HEALS would allow for distressed companies to apply for a second Paycheck Protection Program loan, and allots $190 billion for that. There’s another $100 billion in long-term, low-cost loans for what the bill calls “seasonal businesses and businesses located in low-income communities,” capped at $10 million per loan. The “L” in HEALS, liability, gives a five-year shield against coronavirus-related lawsuits against businesses.
“The priorities for the GOP bill are really skewed away from the needs of our people,” said Sister Simone Campbell, a Sister of Social Service, who heads the Catholic social justice lobby Network, in a July 29 interview with Catholic News Service.
“They have no increase in SNAP benefits. They gave no money to state and local governments. If we don’t pass something (with such help), it’s going to result in further unemployment. They have nothing to increase the additional funding for Medicaid to the states in the midst of a pandemic. They have a tiny bit to community health centers, but nothing significant,” Campbell said.
“And what they do have is this protection for businesses from the phantom of lawsuits that would totally rewrite tort law. Such an overreach! What they have is a tax deduction is for business lunches when most of the nation can’t even eat indoors at a restaurant these days.”
The U.S. bishops’ Secretariat for Catholic Education had been hoping the HEALS Act would include the School Choice Now Act, which would provide one-time, emergency funding for scholarship-granting organizations in each state, and provides permanent dollar-for-dollar federal tax credits for contributions to scholarship granting organizations.
Jennifer Daniels, associate director for public policy in the secretariat, told CNS July 27 — before the HEALS Act was unveiled — they expected $70 billion to be set aside for education; the figure turned out to be $100 billion. With about 10 percent of U.S. students going to nonpublic schools, they were hoping for 10 percent of the funds.
The secretariat sent an action alert to its supporters July 24, as Republicans were still figuring out what to put in the HEALS Act. But the secretariat got half a loaf, if that.
The scholarships appear in the bill, but not the tax credit, Daniels said in a July 28 email to CNS. “And the scholarships are not funded in the appropriations package.
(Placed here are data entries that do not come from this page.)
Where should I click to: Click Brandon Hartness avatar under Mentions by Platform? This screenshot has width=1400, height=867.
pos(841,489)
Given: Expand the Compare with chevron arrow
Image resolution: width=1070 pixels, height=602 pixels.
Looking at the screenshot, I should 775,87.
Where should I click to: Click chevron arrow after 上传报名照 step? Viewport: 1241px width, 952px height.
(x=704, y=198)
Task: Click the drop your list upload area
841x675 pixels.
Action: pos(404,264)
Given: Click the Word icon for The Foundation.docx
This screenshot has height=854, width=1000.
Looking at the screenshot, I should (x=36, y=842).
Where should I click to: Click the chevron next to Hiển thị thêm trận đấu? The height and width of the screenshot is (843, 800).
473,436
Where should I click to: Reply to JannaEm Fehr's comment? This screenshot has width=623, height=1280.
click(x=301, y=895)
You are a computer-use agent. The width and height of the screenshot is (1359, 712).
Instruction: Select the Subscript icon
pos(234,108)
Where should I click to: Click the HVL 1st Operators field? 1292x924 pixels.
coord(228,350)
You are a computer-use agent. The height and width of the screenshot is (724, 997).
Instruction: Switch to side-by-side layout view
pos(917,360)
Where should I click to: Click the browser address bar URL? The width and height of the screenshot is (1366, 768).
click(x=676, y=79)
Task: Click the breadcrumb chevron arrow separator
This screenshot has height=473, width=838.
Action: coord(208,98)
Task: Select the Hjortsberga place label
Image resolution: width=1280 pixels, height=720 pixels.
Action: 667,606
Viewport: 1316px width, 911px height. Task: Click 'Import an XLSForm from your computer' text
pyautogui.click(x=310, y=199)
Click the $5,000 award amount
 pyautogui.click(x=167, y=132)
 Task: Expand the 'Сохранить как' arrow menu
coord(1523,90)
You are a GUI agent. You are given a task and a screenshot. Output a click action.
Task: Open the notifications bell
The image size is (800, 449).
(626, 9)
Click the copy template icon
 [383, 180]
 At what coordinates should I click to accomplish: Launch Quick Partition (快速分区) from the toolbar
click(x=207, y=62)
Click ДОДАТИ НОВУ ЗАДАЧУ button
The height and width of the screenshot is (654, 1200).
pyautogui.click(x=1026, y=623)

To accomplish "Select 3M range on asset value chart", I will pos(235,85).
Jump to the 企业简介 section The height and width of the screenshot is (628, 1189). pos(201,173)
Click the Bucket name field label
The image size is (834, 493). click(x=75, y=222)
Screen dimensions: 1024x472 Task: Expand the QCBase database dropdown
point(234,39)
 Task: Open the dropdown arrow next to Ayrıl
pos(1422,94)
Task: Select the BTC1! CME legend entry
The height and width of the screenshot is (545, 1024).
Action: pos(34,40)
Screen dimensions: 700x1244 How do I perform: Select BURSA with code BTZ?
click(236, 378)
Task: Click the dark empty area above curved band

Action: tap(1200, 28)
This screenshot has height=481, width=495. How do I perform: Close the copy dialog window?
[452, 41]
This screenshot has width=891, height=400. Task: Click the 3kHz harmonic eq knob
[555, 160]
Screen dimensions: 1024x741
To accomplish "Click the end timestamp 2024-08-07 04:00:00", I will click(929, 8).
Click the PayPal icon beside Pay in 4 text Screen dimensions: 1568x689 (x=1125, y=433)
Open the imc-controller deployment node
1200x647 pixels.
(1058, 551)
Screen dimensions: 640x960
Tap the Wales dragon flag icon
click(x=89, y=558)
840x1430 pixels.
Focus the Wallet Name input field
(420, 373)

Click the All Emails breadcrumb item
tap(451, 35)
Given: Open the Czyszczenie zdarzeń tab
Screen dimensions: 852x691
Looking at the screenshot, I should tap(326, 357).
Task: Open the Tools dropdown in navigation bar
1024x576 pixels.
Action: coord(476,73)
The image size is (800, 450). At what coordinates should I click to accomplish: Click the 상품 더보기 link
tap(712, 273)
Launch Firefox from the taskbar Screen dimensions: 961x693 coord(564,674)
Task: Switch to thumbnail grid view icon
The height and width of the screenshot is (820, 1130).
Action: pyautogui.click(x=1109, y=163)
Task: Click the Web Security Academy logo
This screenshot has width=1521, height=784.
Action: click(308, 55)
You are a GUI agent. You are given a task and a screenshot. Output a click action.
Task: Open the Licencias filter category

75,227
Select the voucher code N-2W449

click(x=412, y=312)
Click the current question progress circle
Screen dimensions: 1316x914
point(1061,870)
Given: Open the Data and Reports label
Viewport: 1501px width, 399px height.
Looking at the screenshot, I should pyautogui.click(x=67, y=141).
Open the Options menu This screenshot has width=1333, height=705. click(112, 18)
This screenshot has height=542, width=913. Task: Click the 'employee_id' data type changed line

Work to be done!” she added.
“The clock is ticking on passage of a package because increased unemployment benefits are scheduled to expire at the end of the month,” said Catholic Charities USA in its July 24 “Washington Weekly” email. The eviction moratorium from the CARES Act, passed in March, expired at midnight that day. So too did the $600 weekly federal unemployment assistance from the CARES Act that was added to whatever state unemployment benefits out-of-work Americans could get.
The HEROES Act continues the $600 weekly stipend through January. The HEALS Act cuts that to roughly $200 a week, saying the larger payout served as a disincentive to returning to work. The United States has been in a recession since February, with unemployment at 11.1 percent, more than triple February’s rate of 3.5 percent, and about 30 million collecting jobless benefits.
Catholic Charities USA said it is “calling on Congress to pass measures that support people who are poor and vulnerable, and to provide support for the agencies serving them.”